Skanska Property Poland is, together with Skanska Property Czech Republic and Skanska Property Hungary, one of the companies making up Skanska Commercial Development Europe, which operates in the main cities of the Czech Republic, Hungary and Poland. Active in Poland for more than 10 years, the company has so far developed eight office properties in Warsaw and the Grunwaldzki Center in the southwestern city of Wrocław. It now plans two more projects, Silesia Business Park in the southern city of Katowice and Strzegomska 36 in Wrocław. Both will be developed in line with green building standards.

Growing interest
“Tenants increasingly appreciate environmentally-friendly buildings,” says Nicklas Lindberg, managing director at Skanska Property Poland. “The point is not only to reduce the costs of running an office. More and more often, what counts is responsibility for the environment. If they have an opportunity to make positive changes for the environment without raising their office costs, entrepreneurs eagerly choose to do so.”

Throughout the world, Skanska has many buildings with LEED certification, 70 of them located in the United States, one in Finland and one in the Czech Republic. More projects complying with the LEED system are being carried out in Sweden.

In February, Skanska Property Poland announced it had received a permit to develop the Green Corner building at the intersection of Chłodna and Wronia streets in Warsaw. The project is LEED pre-certified. Scheduled for completion in the fourth quarter of 2012, Green Corner will have 27,500 sq m of office and retail space, with seven stories above ground and 265 parking spaces underground. The building will also have a special underground parking area for bicycles. Construction work has already begun and the main contractor is the Skanska SA company.

“Green Corner will be the first office building in Warsaw with Leed Platinum certification, meaning the highest rank in the rating of energy-efficient green buildings,” says Grzegorz Strutyński, regional director at Skanska Property Poland. “The future is energy efficiency and environmental responsibility. We wanted to prove and show that we were developing a building according to the world’s highest green standards. Having an office in a green building is a wise business decision, chiefly because such buildings provide a better and more friendly work environment.”

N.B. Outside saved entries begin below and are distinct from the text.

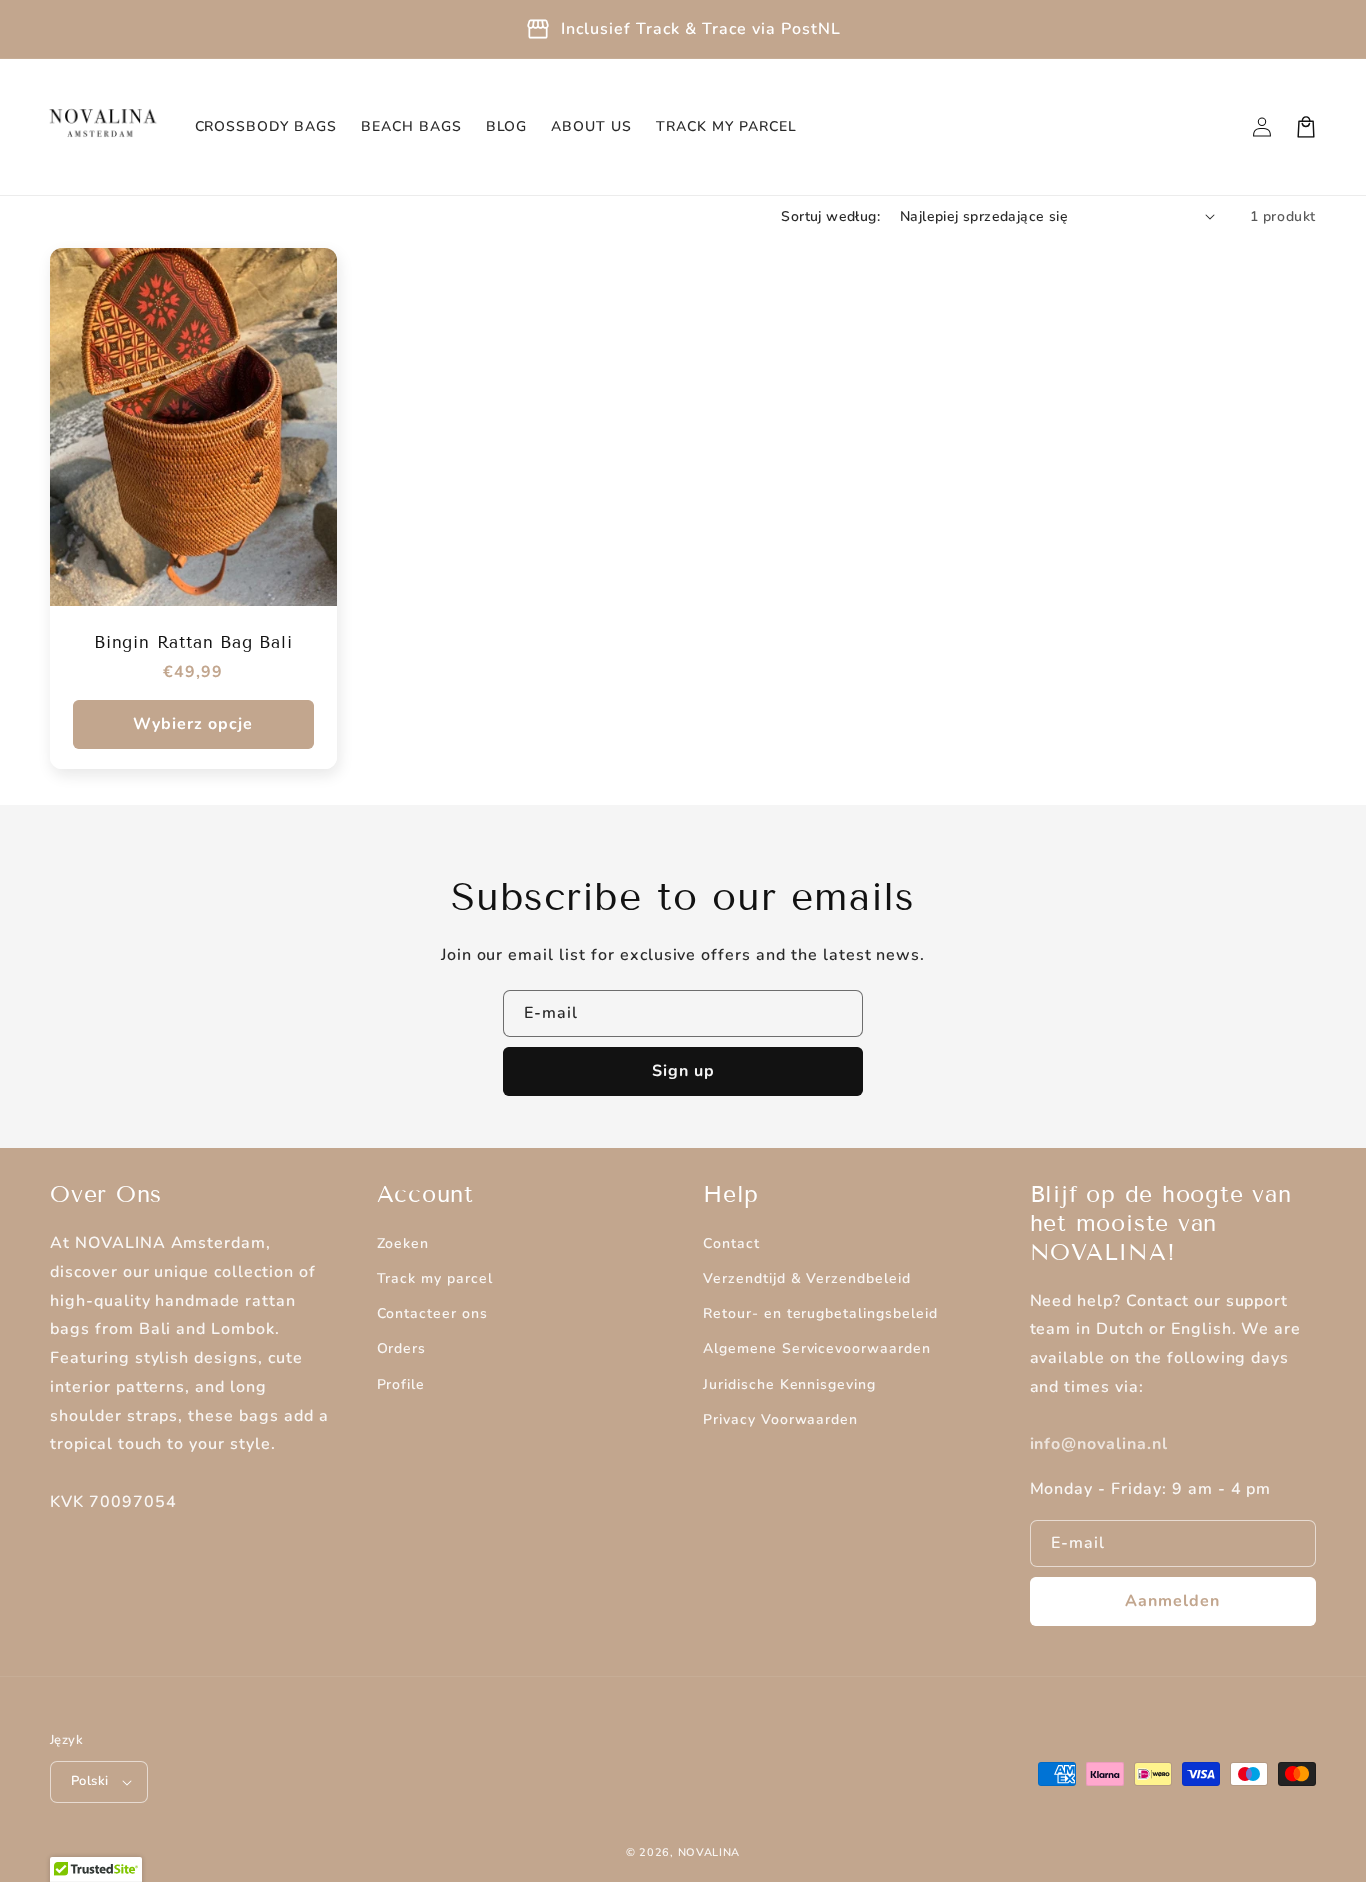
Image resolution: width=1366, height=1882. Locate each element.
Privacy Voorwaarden (780, 1419)
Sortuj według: (830, 216)
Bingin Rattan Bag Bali (193, 643)
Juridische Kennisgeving (789, 1384)
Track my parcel (435, 1278)
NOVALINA (709, 1852)
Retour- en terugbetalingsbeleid (820, 1313)
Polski (89, 1781)
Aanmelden (1172, 1601)
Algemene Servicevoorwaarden (817, 1348)
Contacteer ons (432, 1313)
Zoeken (403, 1243)
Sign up (683, 1071)
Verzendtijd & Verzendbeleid (807, 1278)
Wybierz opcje (193, 724)
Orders (402, 1348)
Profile (401, 1384)
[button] (1306, 127)
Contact (731, 1243)
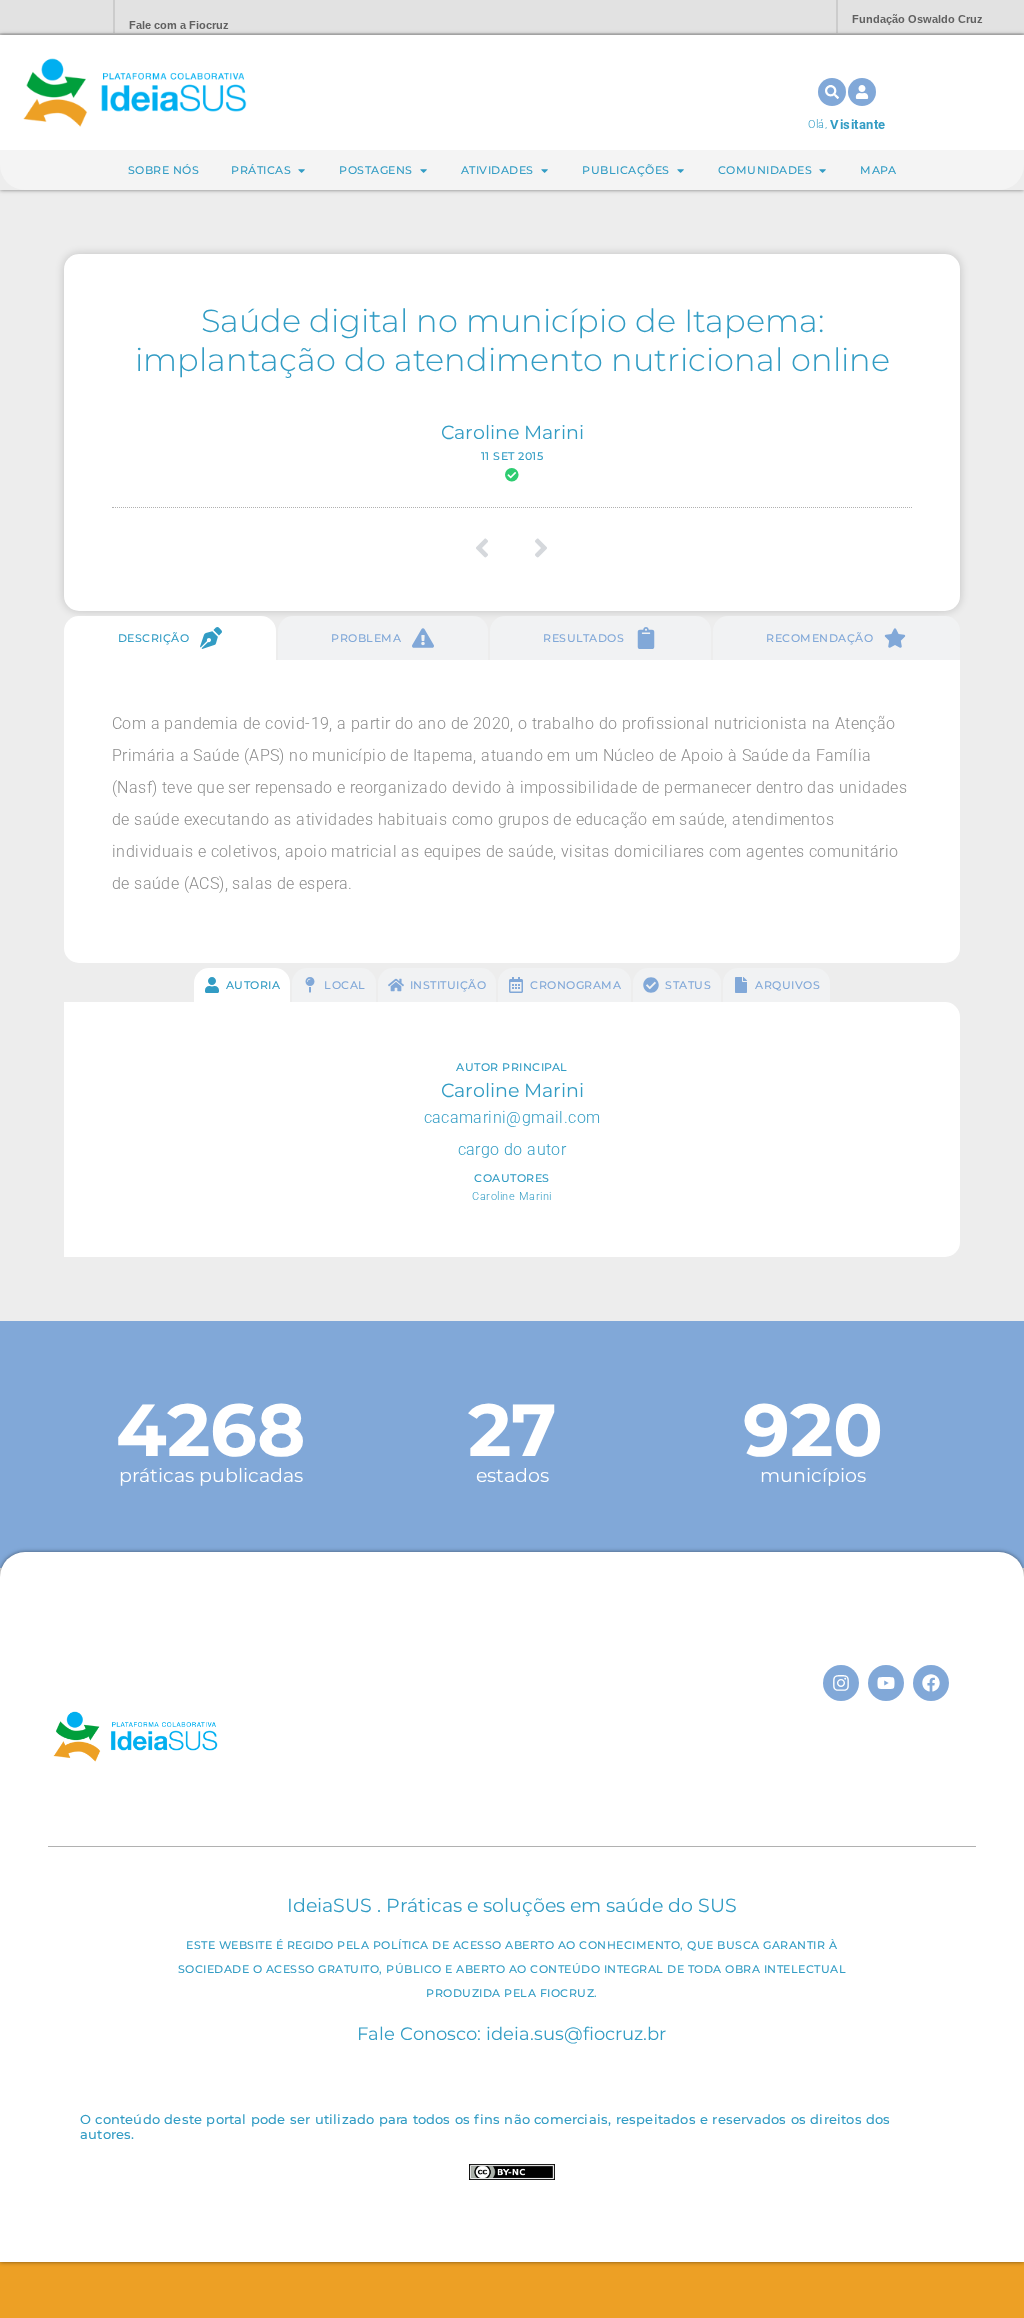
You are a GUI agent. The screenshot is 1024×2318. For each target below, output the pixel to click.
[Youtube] (886, 1683)
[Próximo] (534, 548)
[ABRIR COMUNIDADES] (822, 170)
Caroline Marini (512, 432)
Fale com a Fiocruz (179, 25)
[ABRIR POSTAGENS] (423, 170)
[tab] (170, 638)
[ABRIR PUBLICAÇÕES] (680, 170)
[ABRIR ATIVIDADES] (544, 170)
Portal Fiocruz (50, 17)
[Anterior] (489, 548)
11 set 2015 (512, 456)
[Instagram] (841, 1683)
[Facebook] (931, 1683)
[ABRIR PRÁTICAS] (301, 170)
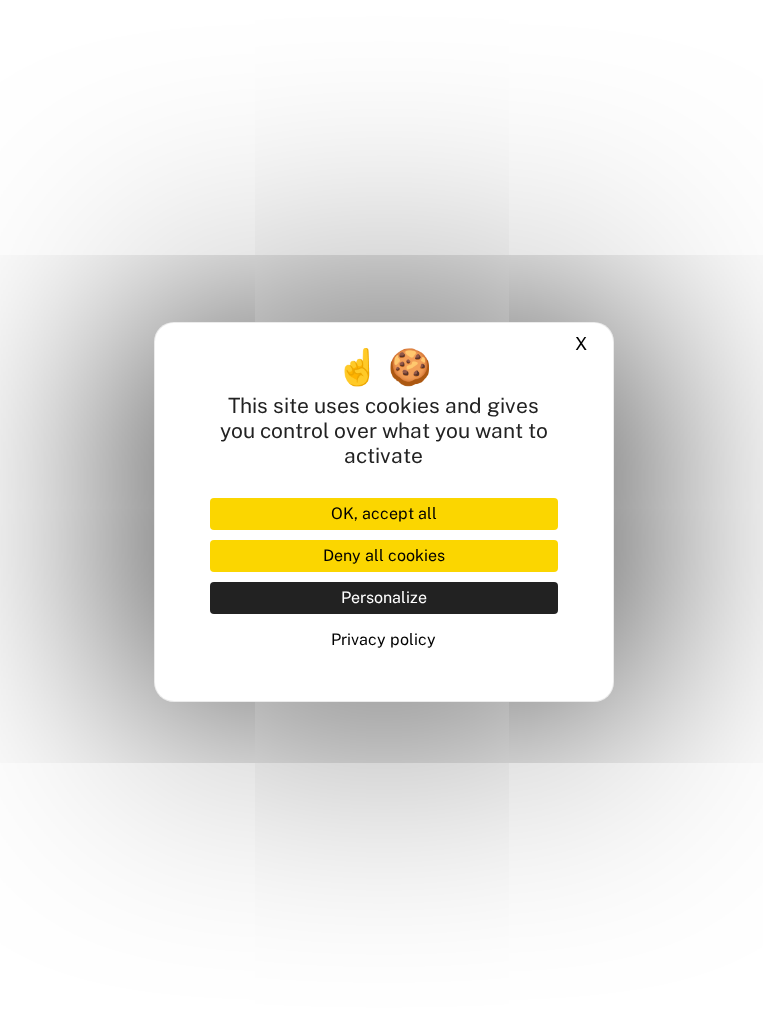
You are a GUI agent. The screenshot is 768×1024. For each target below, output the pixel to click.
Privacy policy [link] (383, 639)
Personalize (384, 597)
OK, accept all (384, 513)
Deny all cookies (384, 555)
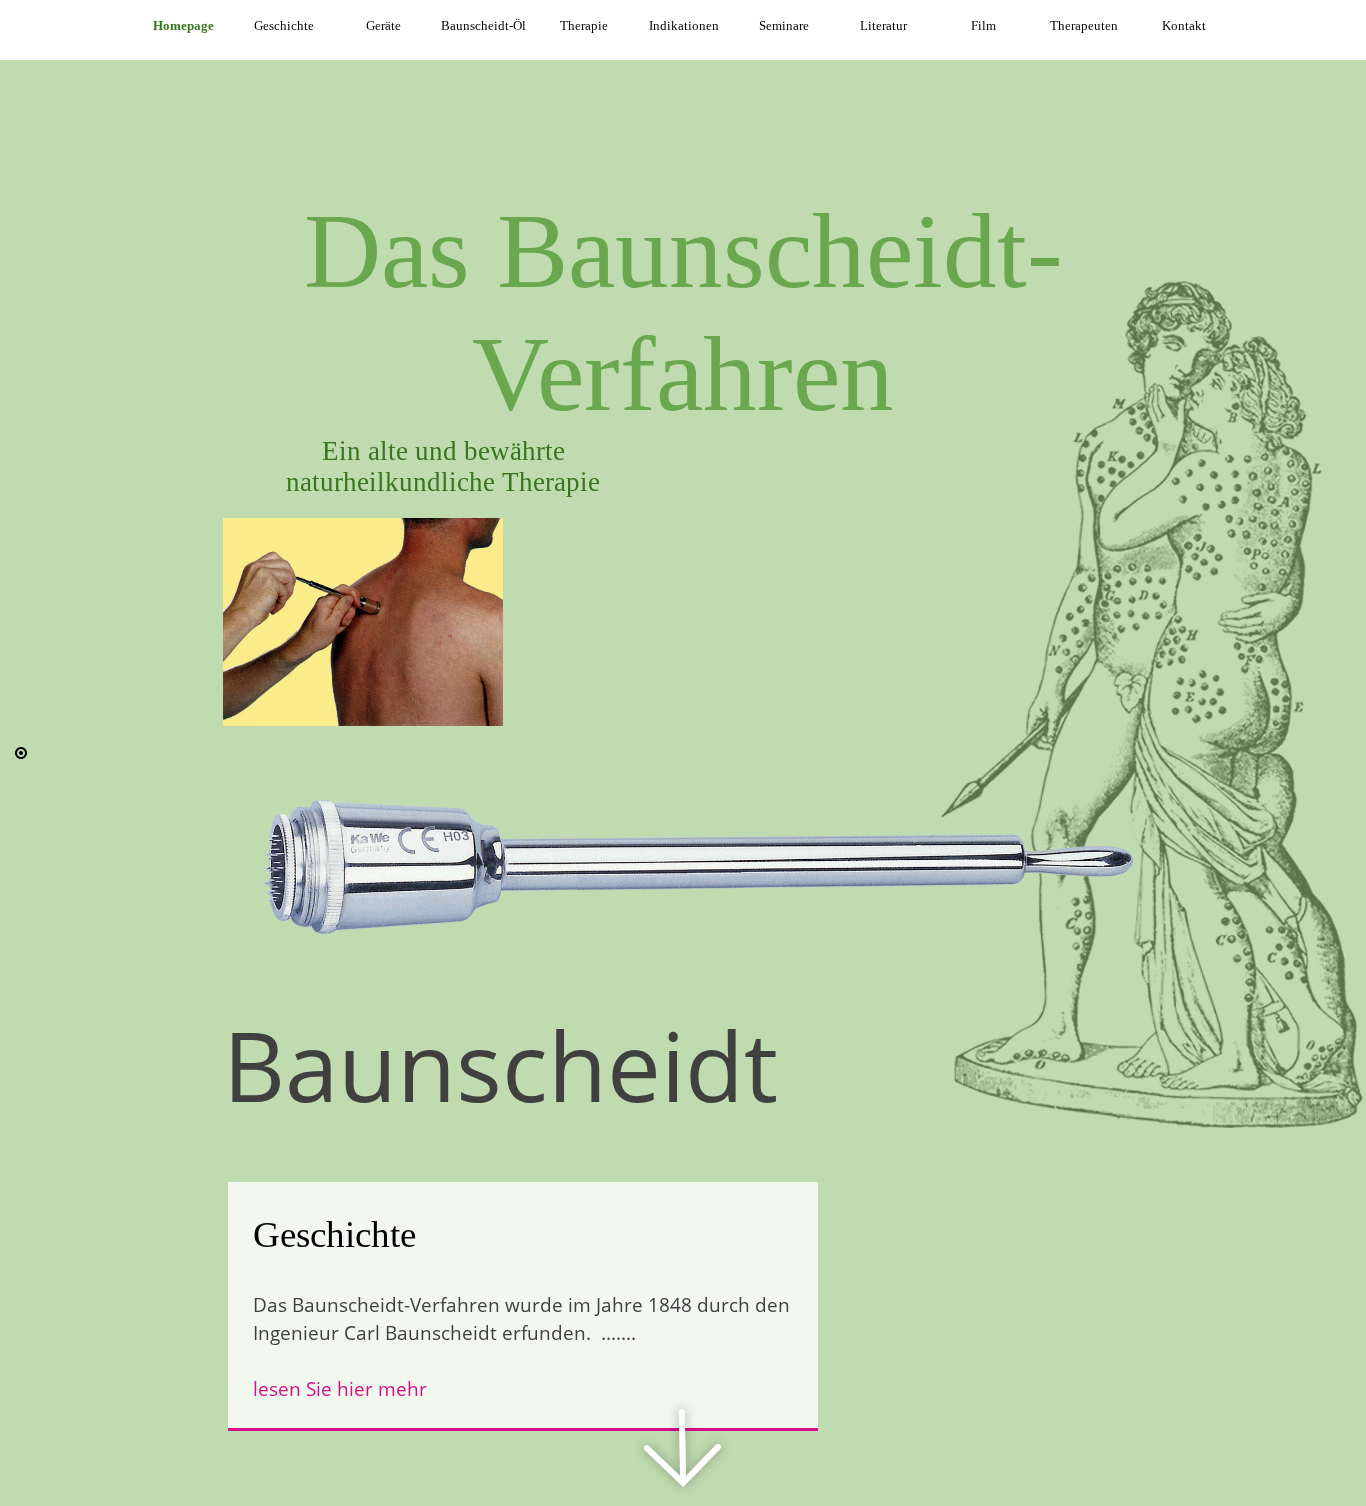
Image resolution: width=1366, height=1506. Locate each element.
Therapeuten (1084, 25)
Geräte (383, 25)
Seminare (784, 25)
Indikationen (684, 25)
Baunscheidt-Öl (483, 25)
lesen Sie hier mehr (340, 1388)
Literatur (883, 25)
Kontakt (1184, 25)
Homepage (183, 25)
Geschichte (284, 25)
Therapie (584, 25)
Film (983, 25)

Zebra Tower, at the intersection of Waryńskiego, Mokotowska and Armii Ludowej streets in Warsaw, is also aspiring for LEED certification. The developer is Austrian company S+B Gruppe AG. In February, the 76-million-euro office building was taken over by the Union Investment company. Zebra Tower offers tenants 17,800 sq m of usable space on 16 stories and 124 parking spaces in two underground parking garages. Several stores and restaurants will also be located in the building. A big advantage of Zebra Tower is its good access to municipal transport, with a metro station located near the building. Seventy percent of space in the building has been rented out before its completion, which shows that demand for modern office space is high in Warsaw.

The Crown Square office building developed by Ghelamco in the center of Warsaw is equally modern. Completed in April 2010, it offers 16,200 sq m of modern office space. In November, the building received the prestigious BREEAM certificate for its green technology. Another developer, Liebrecht & Wood, also wants to protect the environment. It is carrying out a large project called Plac Unii in Warsaw together with the BBI Development company. The tower will house offices and stores.

The investor behind Eurocentrum, an A-class office building on Jerozolimskie Avenue in Warsaw, is also interested in receiving LEED certification for the building. CP Realty II, a member of Capital Park Group, has already received a building permit for the project and strives to get LEED Gold “shell and core” certification, which means the building will be evaluated in terms of not only the technology and installations applied but also their efficient operation.